EXERCISE DESCRIPTION: Output the entries below exactly as written, omitting pictures.

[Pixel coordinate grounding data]
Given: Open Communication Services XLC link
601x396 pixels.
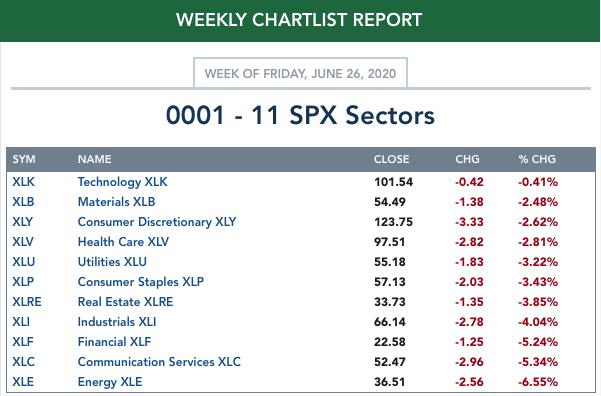Looking at the screenshot, I should click(159, 361).
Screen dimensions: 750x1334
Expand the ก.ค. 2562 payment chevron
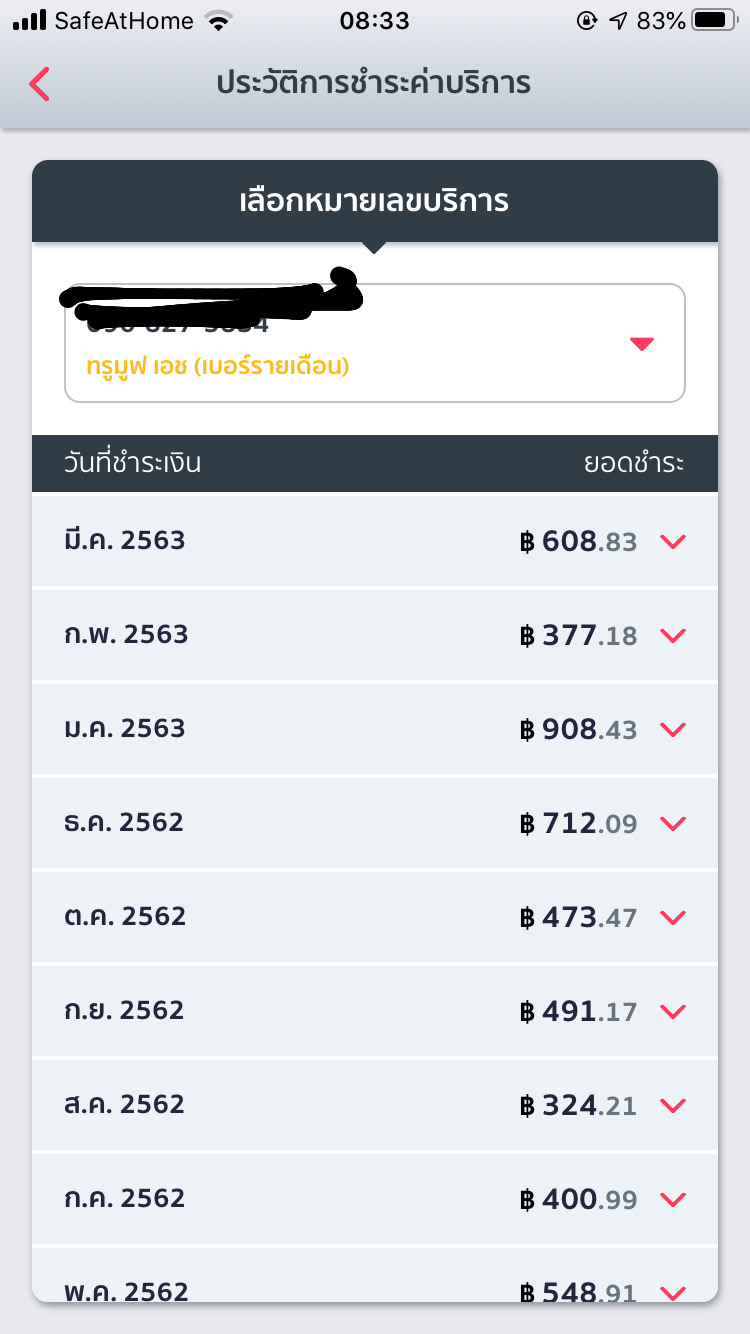pos(673,1200)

FINAL ANSWER:
Given: Open Communication Services XLC link
601x396 pixels.
Looking at the screenshot, I should click(159, 361).
Screen dimensions: 750x1334
Expand the ก.ค. 2562 payment chevron
pos(673,1200)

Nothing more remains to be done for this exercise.